Even Crazy Dreams Come True

When we got married my sister in law made me a book of letters written from so many important people in my life. I recently read them all through tear filled eyes and today I’m reminded of the words of one of my bridesmaids & college roommates.

The letters were full of memories and laughs and marriage advice. In her letter my roommate wrote, “marriage is what you make it”. See, she and I spent countless college hours on our couch pondering life and all it’s wonders. She was married a couple years before we were and knew these words were exactly what she needed me to hear. Years later, she’s definitely not wrong. (Thanks, Ky!) Marriage, life, all the things, are exactly what we make it.

Before we bought this house Sam and I spent an endless amount of nights on our back porch coming up with all the pros and cons of being here. One night we’d have great ideas and the next we’d talk ourselves out of everything we dreamed of the night before. We even made a list on an old cardboard box that sat in our garage. We walked past that list twice a day, every day, for two years. Sam’s level-minded self saw expenses of owning an old home and what ifs. I saw crazy ideas and babies running barefoot.

## To do
Return the text of the essay on marriage and buying an old house, starting at "Before we bought" and ending at "babies running barefoot.".

## Word and element pointing entries
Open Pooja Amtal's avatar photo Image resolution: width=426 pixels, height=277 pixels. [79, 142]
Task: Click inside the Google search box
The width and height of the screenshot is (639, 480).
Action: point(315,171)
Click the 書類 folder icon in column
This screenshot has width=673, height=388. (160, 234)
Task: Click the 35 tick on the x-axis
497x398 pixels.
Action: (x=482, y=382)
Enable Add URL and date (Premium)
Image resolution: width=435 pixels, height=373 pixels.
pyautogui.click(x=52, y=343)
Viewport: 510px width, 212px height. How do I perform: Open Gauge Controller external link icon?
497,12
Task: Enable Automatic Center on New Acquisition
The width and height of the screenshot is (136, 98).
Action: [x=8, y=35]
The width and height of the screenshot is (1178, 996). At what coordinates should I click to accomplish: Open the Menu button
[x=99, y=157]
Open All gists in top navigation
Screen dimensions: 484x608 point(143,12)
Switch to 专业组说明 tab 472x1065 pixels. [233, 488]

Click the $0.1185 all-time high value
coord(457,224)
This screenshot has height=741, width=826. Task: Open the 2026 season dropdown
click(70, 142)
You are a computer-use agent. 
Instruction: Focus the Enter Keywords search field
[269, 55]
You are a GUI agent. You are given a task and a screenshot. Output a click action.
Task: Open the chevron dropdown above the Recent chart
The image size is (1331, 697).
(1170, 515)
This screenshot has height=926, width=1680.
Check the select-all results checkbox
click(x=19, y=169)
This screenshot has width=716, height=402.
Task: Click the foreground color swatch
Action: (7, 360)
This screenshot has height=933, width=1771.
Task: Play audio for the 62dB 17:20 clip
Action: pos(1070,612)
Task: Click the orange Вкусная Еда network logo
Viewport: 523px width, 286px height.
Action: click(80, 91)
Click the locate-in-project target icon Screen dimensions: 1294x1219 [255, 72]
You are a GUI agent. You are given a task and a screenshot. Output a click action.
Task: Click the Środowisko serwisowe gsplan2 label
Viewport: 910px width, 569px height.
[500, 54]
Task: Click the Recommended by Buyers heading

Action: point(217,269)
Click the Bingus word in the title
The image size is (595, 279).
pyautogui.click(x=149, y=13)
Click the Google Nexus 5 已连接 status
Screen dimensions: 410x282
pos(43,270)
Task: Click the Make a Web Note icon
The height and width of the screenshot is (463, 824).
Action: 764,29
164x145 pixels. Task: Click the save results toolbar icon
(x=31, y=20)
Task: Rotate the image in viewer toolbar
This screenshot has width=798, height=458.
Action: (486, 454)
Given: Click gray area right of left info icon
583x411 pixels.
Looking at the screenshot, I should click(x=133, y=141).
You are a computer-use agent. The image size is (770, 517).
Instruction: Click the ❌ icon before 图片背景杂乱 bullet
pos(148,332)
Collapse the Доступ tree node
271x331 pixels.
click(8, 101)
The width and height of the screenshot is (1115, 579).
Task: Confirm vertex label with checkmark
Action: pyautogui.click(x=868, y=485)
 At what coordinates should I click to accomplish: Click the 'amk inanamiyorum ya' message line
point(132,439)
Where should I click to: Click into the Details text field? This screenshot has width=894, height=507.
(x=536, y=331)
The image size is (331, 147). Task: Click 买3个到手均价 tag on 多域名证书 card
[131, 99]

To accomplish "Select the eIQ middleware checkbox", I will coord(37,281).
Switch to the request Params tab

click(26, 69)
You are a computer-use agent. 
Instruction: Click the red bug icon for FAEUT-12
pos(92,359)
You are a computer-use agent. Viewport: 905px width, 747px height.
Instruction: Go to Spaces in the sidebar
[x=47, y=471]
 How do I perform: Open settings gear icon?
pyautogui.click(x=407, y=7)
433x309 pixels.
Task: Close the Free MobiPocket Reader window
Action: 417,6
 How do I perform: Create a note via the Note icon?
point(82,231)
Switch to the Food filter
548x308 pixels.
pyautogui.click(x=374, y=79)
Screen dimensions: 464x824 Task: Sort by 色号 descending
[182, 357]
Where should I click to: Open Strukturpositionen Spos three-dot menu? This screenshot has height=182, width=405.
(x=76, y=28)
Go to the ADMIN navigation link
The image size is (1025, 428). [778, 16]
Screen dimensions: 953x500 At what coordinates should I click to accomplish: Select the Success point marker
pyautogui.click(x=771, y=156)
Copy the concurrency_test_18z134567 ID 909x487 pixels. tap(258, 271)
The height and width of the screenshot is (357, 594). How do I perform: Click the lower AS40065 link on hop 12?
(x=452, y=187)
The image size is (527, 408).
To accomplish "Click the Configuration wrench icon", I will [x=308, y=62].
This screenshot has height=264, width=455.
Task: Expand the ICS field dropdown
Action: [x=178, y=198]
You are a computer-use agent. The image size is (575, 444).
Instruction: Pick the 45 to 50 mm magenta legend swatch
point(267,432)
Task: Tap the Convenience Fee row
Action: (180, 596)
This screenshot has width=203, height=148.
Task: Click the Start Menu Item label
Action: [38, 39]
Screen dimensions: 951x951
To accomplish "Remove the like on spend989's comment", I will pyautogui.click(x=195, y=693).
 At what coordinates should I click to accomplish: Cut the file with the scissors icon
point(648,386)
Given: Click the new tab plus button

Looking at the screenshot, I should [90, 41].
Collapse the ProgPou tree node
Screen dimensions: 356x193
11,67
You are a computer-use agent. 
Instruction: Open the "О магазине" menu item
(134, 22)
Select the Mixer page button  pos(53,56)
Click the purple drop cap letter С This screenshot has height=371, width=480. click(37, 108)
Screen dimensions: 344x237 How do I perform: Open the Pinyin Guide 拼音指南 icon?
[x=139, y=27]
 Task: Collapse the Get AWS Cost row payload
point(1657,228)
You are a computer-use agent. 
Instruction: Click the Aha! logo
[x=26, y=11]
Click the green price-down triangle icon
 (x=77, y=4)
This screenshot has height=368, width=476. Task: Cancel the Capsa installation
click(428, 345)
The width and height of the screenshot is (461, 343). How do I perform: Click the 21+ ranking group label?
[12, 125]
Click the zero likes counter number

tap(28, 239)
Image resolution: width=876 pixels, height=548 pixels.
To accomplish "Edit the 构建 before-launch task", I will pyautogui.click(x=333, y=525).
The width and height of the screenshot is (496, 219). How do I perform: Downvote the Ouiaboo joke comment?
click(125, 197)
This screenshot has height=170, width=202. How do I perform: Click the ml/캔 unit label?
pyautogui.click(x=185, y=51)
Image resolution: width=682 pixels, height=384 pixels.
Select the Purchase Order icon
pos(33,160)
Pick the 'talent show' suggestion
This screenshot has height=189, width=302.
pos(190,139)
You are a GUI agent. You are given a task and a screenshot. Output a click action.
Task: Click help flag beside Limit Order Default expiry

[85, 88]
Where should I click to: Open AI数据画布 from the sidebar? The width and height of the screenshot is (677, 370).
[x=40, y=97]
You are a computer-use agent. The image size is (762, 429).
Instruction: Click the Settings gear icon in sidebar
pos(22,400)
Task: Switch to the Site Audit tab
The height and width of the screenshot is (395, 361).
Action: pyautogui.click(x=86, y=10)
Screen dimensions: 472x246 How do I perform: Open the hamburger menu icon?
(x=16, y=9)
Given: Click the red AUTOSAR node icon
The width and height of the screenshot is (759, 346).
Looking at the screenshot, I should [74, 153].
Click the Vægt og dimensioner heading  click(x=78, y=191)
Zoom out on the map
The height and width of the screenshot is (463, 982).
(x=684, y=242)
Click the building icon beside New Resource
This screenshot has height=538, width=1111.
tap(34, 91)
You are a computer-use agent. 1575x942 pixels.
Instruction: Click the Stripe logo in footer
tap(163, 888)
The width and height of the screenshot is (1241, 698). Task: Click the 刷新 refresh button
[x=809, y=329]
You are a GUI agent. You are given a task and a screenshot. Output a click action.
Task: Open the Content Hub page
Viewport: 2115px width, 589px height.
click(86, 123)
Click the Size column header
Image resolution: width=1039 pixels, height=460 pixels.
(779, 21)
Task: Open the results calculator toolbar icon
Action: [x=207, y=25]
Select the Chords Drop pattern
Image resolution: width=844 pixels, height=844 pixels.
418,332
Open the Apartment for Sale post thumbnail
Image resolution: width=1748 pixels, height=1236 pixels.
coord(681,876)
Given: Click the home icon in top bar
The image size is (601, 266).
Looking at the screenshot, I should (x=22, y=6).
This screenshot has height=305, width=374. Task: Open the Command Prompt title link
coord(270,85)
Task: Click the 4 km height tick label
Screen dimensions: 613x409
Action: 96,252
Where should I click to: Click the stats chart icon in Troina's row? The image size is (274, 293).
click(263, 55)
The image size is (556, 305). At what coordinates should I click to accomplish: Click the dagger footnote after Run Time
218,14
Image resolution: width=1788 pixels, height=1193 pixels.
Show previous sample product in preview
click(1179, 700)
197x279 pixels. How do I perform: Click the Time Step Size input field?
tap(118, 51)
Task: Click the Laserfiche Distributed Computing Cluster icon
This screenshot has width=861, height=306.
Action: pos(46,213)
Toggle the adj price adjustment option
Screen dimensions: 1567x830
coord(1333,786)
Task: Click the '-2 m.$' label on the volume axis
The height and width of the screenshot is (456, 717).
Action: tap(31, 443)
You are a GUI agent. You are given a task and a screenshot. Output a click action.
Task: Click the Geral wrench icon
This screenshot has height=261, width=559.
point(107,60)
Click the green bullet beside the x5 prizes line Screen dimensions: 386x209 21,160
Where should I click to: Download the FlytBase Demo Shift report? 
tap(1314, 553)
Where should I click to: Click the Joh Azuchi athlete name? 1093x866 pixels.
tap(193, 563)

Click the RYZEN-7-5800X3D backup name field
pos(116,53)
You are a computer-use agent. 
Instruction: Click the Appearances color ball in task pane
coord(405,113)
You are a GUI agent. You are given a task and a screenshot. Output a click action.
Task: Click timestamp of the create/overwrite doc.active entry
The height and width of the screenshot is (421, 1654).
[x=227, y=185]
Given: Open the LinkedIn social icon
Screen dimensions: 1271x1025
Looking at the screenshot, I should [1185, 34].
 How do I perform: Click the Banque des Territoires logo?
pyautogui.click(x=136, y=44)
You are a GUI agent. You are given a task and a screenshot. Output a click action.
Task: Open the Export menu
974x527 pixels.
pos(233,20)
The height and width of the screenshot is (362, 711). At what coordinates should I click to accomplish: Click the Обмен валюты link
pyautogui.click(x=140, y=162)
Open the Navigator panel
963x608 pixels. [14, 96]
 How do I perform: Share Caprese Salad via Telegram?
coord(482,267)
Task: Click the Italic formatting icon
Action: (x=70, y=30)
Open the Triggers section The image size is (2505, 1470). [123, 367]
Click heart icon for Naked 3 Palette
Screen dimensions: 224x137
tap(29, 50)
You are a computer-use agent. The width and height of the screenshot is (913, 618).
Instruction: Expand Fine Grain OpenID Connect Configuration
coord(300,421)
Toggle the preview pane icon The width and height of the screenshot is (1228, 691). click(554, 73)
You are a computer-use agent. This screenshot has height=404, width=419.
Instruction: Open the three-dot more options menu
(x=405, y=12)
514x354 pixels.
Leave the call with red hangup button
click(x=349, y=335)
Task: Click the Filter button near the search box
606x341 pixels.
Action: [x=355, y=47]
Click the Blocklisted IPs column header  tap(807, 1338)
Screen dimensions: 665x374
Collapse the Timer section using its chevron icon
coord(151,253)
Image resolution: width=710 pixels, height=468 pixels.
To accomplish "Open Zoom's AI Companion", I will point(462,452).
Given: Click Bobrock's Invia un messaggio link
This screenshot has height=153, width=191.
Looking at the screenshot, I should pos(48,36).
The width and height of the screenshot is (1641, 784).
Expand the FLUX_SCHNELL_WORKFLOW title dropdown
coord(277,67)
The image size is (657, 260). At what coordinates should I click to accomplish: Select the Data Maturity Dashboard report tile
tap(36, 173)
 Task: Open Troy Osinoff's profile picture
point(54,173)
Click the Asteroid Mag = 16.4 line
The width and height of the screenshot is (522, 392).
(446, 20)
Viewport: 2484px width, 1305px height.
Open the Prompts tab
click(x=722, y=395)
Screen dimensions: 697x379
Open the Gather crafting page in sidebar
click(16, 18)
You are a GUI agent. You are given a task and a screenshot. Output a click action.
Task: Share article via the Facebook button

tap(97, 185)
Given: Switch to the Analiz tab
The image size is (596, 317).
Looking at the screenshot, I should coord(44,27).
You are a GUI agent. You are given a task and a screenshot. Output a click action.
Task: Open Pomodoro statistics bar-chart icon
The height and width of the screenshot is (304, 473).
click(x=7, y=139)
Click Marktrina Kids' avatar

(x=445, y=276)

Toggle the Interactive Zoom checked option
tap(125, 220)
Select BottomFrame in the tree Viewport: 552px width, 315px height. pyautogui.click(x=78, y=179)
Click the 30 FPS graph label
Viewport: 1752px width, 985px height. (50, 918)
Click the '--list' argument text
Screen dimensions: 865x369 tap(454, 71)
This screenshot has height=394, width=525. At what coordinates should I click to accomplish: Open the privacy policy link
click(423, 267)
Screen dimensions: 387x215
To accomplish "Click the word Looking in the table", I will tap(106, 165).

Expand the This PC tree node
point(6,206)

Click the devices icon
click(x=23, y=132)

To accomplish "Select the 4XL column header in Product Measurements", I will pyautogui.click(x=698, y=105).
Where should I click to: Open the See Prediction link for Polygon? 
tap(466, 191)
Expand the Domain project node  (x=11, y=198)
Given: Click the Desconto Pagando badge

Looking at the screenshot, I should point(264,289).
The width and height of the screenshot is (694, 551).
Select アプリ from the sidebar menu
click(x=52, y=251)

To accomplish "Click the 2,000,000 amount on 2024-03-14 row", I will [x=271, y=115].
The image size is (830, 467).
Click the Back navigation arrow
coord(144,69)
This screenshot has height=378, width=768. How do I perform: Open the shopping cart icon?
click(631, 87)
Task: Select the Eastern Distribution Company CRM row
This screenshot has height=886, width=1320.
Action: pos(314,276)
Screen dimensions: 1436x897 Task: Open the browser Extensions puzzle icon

## Exercise answer
Before we bought this house Sam and I spent an endless amount of nights on our back porch coming up with all the pros and cons of being here. One night we’d have great ideas and the next we’d talk ourselves out of everything we dreamed of the night before. We even made a list on an old cardboard box that sat in our garage. We walked past that list twice a day, every day, for two years. Sam’s level-minded self saw expenses of owning an old home and what ifs. I saw crazy ideas and babies running barefoot.